Altra realtà d’eccellenza è la sede Novartis a Torre Annunziata, che nel 2023 ha prodotto 8 miliardi di compresse «esportate in Cina, Giappone e Usa», spiega Labbadia. Che aggiunge: «All’inizio abbiamo dovuto lottare contro il pregiudizio dell’azienda ma poi con fatti, coraggio e lungimiranza abbiamo dimostrato che la sede partenopea ha fatto grandi cose». Le compresse prodotte nello stabilimento partenopeo vengono esportate in 118 paesi del mondo. Qual è la chiave per creare stabilità dopo le agevolazioni iniziali? «Quello che serve è far sì che questi elementi diventino parte strutturale del sistema per porre radici e creare sviluppo e innovazione». Occorre dunque migliorare il «coordinamento tra istituzioni politiche, senza scontri tra quelle nazionali, regionali e locali, ma con un’unica coesione perché l’intento deve essere quello di favorire lo sviluppo» e «lavorare sulla semplificazione dell’iter burocratico, altrimenti imprenditori e multinazionali vanno altrove, dove ci sono regole più fluide».

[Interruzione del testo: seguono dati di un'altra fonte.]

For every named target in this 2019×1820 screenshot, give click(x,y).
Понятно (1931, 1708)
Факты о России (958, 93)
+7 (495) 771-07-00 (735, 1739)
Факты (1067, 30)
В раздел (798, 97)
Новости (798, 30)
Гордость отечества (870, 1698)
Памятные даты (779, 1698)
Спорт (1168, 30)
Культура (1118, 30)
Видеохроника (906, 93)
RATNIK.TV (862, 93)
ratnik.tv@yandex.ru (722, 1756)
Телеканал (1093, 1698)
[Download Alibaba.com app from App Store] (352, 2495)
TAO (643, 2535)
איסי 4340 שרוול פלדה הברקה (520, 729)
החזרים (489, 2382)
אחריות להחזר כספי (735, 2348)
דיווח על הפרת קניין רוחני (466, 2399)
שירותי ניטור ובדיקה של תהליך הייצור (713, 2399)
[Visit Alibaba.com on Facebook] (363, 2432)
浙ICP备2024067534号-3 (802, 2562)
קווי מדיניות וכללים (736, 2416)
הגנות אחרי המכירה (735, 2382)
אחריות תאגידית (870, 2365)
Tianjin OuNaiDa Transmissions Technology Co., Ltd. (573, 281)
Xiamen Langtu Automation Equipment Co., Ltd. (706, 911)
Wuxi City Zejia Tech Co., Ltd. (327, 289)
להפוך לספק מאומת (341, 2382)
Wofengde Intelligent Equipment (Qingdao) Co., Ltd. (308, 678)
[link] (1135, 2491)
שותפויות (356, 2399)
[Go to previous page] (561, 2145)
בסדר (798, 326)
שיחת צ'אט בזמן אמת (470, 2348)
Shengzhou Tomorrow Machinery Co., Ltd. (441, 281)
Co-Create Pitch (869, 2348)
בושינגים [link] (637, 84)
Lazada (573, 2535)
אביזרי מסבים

Anche per Booking, rappresentata da Simona Ali, la chiave «è sapersi ascoltare». L’azienda e-commerce del settore dei viaggi ha scelto di aprire una sede a Napoli sia per la «bellezza del territorio» e il relativo boom turistico degli ultimi anni, sia per avviare collaborazioni con le università «per far toccare con mano cosa significa lavorare in questo ambito». Secondo Vaia di Btinkeeng, Napoli è «una città creativa e la bellezza del posto ci ispira», ma allo stesso tempo vanno migliorate le relazioni tra gli attori in campo. «In Veneto c’è più networking tra imprenditori, qui invece c’è più individualismo, pensiamo di essere più furbi, invece fare rete crea valore».
Chiusura finale dedicata allo smart working, che va sempre bilanciato perché «la creatività va alimentata quotidianamente con il confronto e l’interazione. Non smetterò mai di facilitare il rientro parziale dei giovani sul luogo di lavoro perché non si può stare sempre a casa», taglia corto D’Orsi.